Image Validation

The meta-ewaol-tests Yocto layer contains recipes and configuration for including run-time integration tests into a target image, to be run manually after booting the image, or within a Continuous Integration (CI) process.

The EWAOL integration tests provide a mechanism to validate that an image has functionality that is compliant with the EWAOL project, where the meta-ewaol-tests Yocto layer is independently available for inclusion in any desired Yocto image build process.

Currently, run-time integration tests are provided for validating the functionality of:

  • Container Engine (Docker, Podman)

  • K3S Container Orchestration

These integration tests are described later in this document.

To support building and validating EWAOL images within CI environments, a Python wrapper script is provided at tools/build/kas-ci-build.py that runs a containerized kas command via Docker, and initializes sensible defaults for CI purposes.
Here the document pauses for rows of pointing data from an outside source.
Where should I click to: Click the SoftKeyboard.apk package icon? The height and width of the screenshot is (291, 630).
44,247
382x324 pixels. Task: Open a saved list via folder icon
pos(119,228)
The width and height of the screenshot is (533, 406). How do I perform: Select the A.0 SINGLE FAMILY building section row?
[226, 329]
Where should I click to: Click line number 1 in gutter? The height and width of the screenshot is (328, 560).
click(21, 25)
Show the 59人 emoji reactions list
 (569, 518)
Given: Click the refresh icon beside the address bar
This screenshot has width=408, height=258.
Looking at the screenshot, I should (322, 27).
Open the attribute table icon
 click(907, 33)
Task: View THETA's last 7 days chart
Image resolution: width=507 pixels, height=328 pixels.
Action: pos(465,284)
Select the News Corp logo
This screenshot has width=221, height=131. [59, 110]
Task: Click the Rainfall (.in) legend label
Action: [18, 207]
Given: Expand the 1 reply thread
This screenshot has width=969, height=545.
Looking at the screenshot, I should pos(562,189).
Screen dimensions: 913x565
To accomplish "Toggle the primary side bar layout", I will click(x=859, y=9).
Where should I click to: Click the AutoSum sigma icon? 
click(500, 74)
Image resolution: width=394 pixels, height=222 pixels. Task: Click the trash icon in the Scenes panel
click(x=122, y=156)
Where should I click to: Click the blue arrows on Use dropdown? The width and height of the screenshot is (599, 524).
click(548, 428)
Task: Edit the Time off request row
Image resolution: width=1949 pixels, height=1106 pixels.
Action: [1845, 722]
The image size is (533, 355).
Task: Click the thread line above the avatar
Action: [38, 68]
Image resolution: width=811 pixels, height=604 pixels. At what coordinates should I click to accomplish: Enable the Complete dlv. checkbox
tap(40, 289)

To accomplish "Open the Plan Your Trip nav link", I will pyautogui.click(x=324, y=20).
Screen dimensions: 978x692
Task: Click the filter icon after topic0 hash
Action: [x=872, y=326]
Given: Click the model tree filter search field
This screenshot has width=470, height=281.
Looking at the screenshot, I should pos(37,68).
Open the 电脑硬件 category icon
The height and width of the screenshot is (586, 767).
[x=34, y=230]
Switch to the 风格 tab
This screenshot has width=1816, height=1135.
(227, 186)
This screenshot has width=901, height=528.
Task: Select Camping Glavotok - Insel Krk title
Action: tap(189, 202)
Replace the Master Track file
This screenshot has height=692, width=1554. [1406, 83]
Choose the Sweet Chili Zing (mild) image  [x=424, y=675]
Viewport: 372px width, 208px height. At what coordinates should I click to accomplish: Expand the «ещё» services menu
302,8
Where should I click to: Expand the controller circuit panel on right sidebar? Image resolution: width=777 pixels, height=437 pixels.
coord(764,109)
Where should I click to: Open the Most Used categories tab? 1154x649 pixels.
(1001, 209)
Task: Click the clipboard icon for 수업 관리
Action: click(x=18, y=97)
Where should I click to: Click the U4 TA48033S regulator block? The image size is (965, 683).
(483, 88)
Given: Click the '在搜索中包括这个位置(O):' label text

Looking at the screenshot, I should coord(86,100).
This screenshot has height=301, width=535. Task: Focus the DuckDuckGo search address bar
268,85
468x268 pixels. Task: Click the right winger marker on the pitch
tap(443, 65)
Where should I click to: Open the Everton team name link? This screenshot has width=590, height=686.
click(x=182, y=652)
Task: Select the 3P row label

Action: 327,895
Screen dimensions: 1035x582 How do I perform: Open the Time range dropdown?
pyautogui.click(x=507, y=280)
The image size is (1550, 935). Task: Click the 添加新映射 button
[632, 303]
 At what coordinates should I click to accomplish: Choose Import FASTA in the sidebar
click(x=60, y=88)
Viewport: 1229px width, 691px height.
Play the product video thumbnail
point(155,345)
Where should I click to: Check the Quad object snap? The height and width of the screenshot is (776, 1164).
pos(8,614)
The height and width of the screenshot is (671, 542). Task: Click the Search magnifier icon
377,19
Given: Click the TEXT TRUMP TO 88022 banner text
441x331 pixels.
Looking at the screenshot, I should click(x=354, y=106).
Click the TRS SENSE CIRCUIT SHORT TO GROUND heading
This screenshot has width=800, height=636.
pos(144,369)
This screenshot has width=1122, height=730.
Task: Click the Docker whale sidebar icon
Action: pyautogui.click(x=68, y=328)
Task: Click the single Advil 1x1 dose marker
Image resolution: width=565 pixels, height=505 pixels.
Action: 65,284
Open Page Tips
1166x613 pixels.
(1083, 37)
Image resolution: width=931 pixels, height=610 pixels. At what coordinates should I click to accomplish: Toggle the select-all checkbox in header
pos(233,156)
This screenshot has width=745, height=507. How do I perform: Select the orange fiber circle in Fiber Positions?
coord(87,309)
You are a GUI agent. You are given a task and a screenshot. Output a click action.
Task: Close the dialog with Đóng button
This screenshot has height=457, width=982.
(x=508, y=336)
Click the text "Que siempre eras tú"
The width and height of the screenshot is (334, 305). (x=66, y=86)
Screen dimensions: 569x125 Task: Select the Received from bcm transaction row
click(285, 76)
The script is highly-configurable, and is documented at CI Build Tool.

In this page, instructions are provided both for running the kas tool directly, as well as when using the provided Python wrapper script.

Building the Tests

As described in Image Builds, the tests can be included by appending ewaol-test to the build’s DISTRO_FEATURES variable and including the meta-ewaol-tests layer in the bitbake build, or simply by passing tests.yml as a build modifier for a kas build.

The tests are built as a Yocto Package Test (ptest), and implemented and executed using the Bash Automated Test Suite (BATS).

N1SDP: Build Image Including Tests

To build images which include tests for the N1SDP board, follow the same process as described in Build for N1SDP, but append an additional configuration file meta-ewaol-config/kas/tests.yml to the kas build command.

Therefore, to build images which include EWAOL validation tests for N1SDP:

  • Using kas directly:

    kas build meta-ewaol-config/kas/n1sdp.yml:meta-ewaol-config/kas/tests.yml
    
  • Using tools/build/kas-ci-build.py:

    ./tools/build/kas-ci-build.py n1sdp.yml:tests.yml
    

To deploy the generated images on the board, please refer to the Deploy on N1SDP section.

To execute the tests please refer to N1SDP: Running Tests.

Running the Tests

Once the tests are built and the image booted, they can be run on the target using the ptest framework via:

ptest-runner [test-suite-id]

If the test suite identifier is omitted, all integration tests will be run.

Alternatively, the tests may be run as a standalone BATS script, via a runner script included in the test suite directory:

/usr/share/[test-suite-id]/run-[test-suite-id]

Upon completion of the test-suite, a result indicator will be output by the script, as one of two options: PASS:[test-suite-id] or FAIL:[test-suite-id].

A test suite consists of one or more ‘top-level’ BATS tests, which may be composed of multiple assertions, where each assertion is considered a named sub-test. If a sub-test fails, its individual result will be included in the output with a similar format. In addition, if a test failed then debugging information will be provided in the output with a DEBUG prefix. The format of these results are described in Test Logging.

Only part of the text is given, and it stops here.